What are your hopes for Wonder Woman and Lois Lane in the movies (and if you’ve seen B v. S. let us know how you think they did with the characters!)
I saw the movie a few nights ago and while I didn’t much care for the bulk of it and its angsty, grim male heroes, I loved a lot of what the film did with Wonder Woman and Lois. Gal Gadot’s Wonder Woman didn’t have a huge part, but she totally stole the show, both as Diana Prince and Wonder Woman. I’ll dance around spoilers here, but whether she was outsmarting Bruce Wayne and Lex Luthor simultaneously or battling Doomsday, Gal Gadot very much captured the spirit of Wonder Woman for me. She was also the only character in the movie that was having any fun! Batman and Superman were caught up in feuding that took them both down dark paths, and I think Wonder Woman was easily the most heroic, fun character in the film.

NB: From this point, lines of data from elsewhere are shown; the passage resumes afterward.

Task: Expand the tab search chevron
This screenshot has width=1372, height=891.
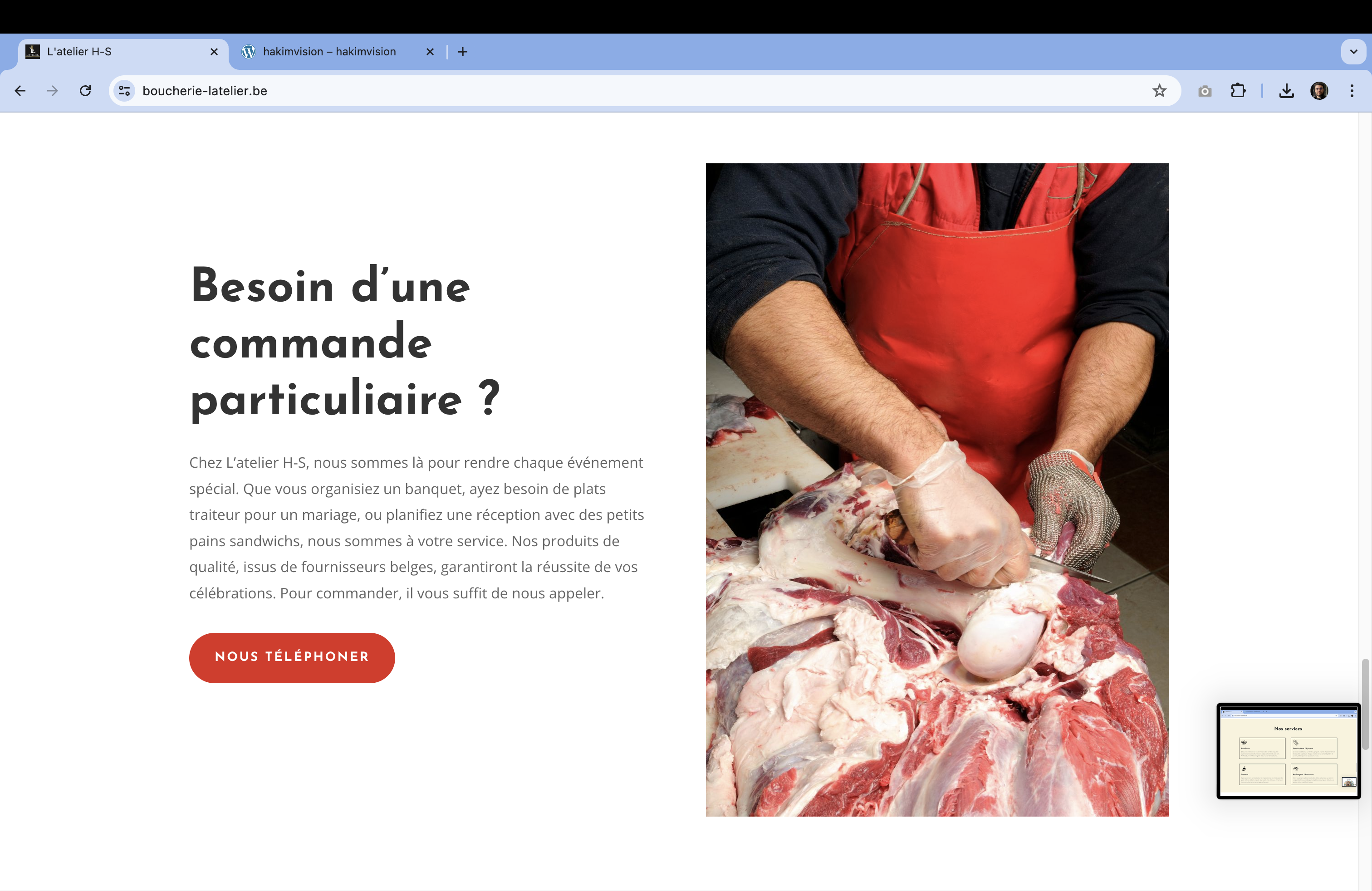Action: 1353,51
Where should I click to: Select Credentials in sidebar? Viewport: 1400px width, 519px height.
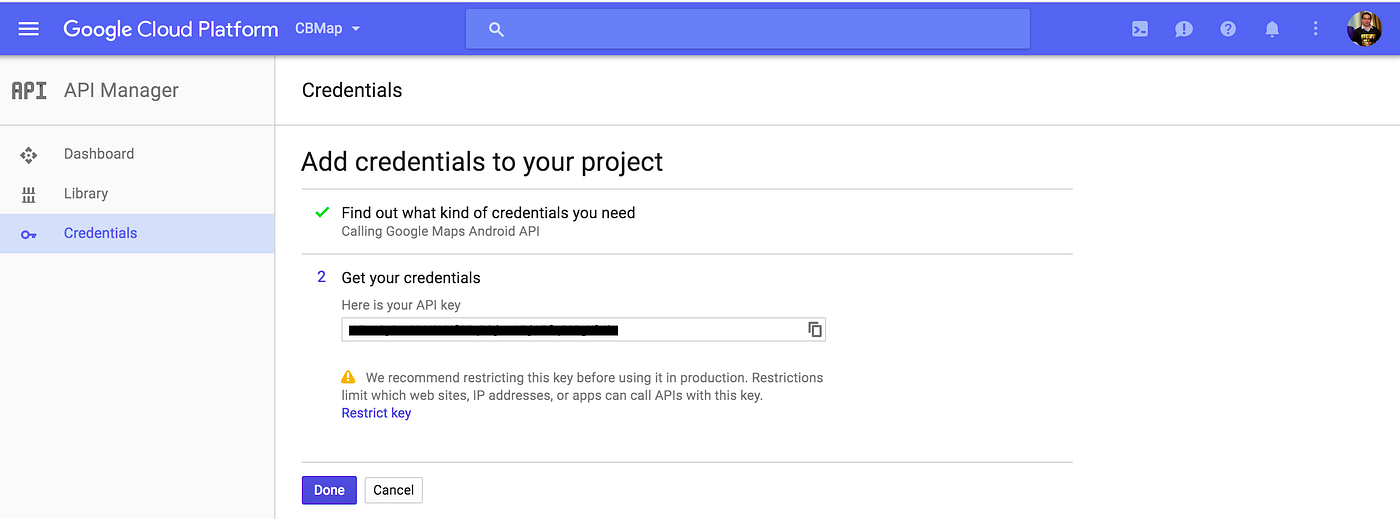pyautogui.click(x=137, y=233)
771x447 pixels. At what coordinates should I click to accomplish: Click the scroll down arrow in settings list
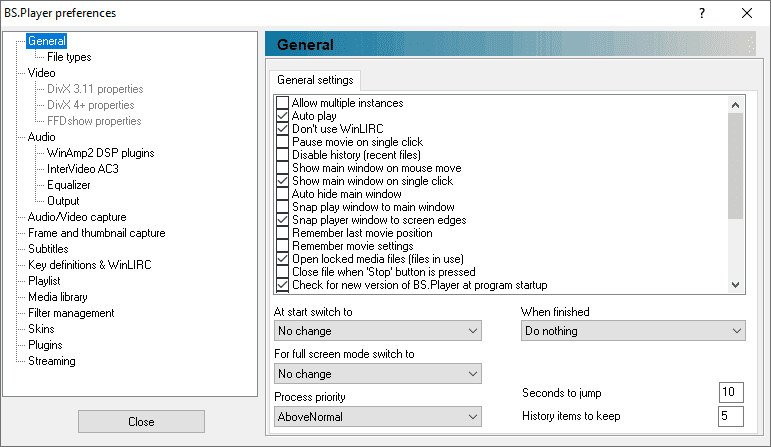point(736,285)
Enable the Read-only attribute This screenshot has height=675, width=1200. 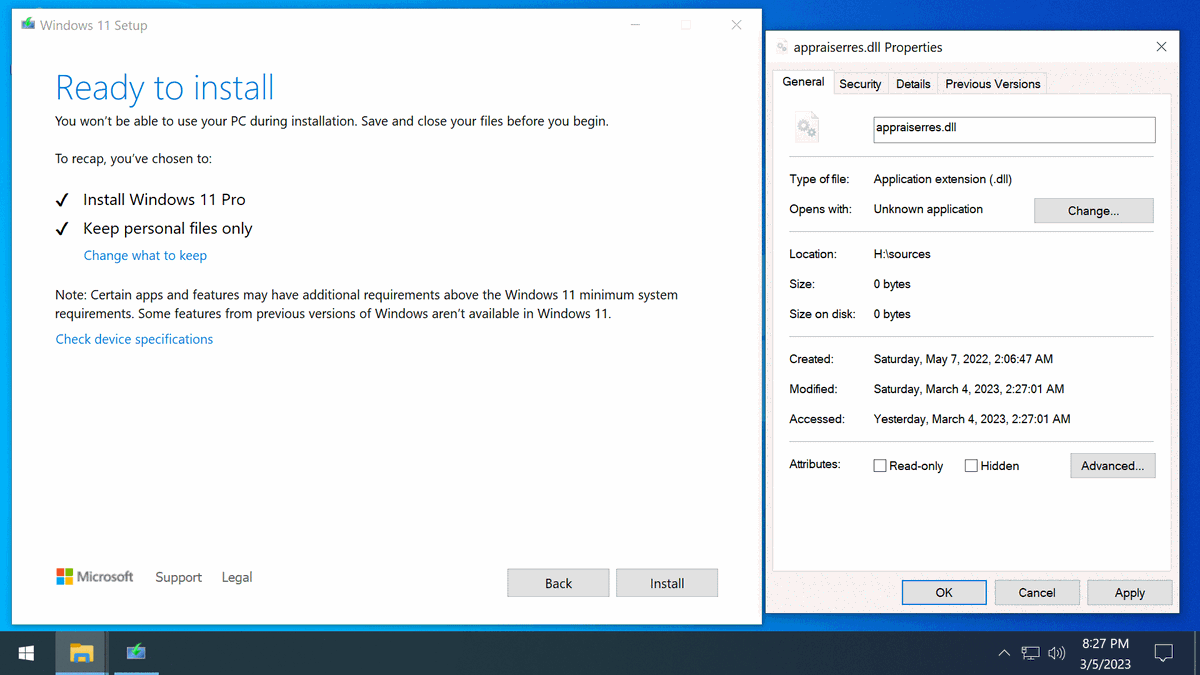(880, 465)
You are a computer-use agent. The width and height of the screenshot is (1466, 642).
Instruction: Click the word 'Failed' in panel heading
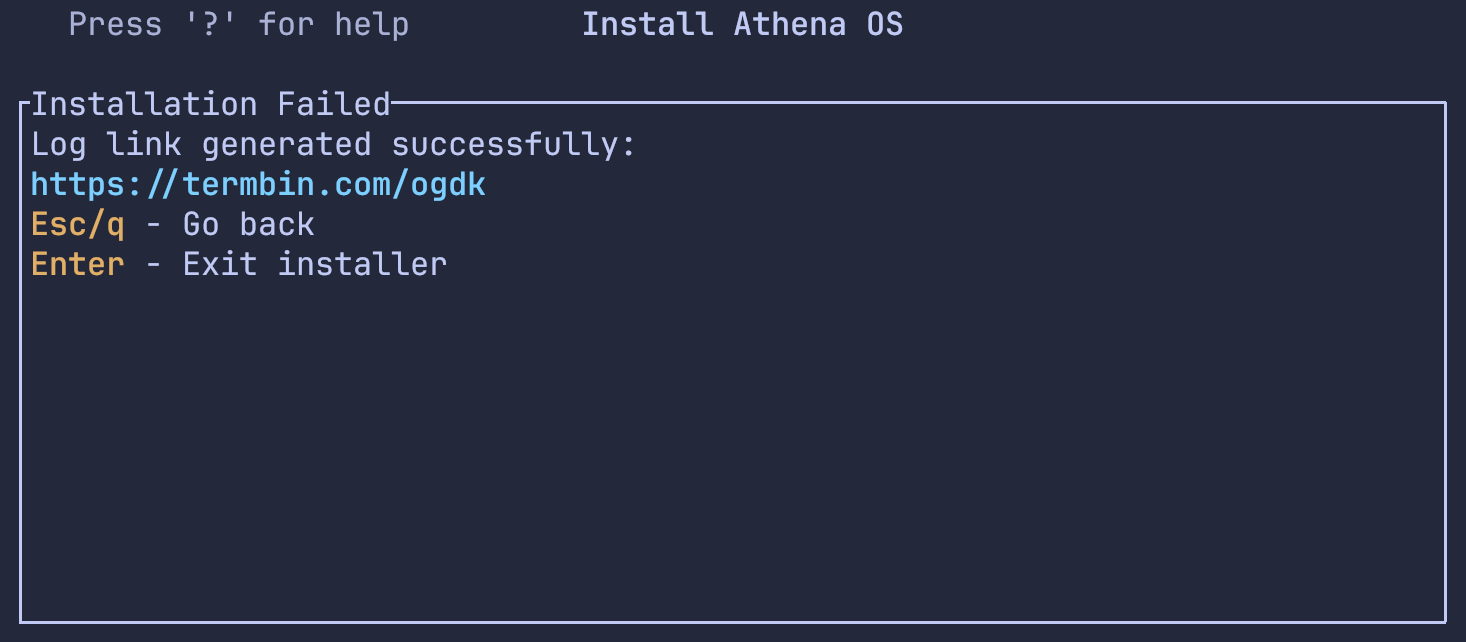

As for Lois, it was great to see that she was in the thick of the action throughout the entire film. I felt like Man of Steel sidelined her somewhat after she had a cool role initially, but Batman v Superman had her in the mix the whole time, and often playing a key role. I would have preferred that she got to see something through to the end; most of her adventures took a dark turn that resulted in Superman having to save her. But she got to do a bit of saving too, and her relationship with Clark was sweet and endearing. I liked that she tried to keep him focused on his heroic core as the foolishness with Batman ramped up, despite the mixed results. I think that both Wonder Woman and Lois Lane were the best characters in the film, by far.
What is your next project?
I don’t want to be too specific because nothing’s official yet, but I’ve been working on the history of another female comic book character, this time a villain. It’s been fascinating to look at the history of superheroes through the ups and downs of a female villain. At times, she escaped the often limiting roles of comic book heroines, but at other times she ended up problematically sexualized or benched. It’s a journey that’s wholly unique, and the project has been a blast thus far.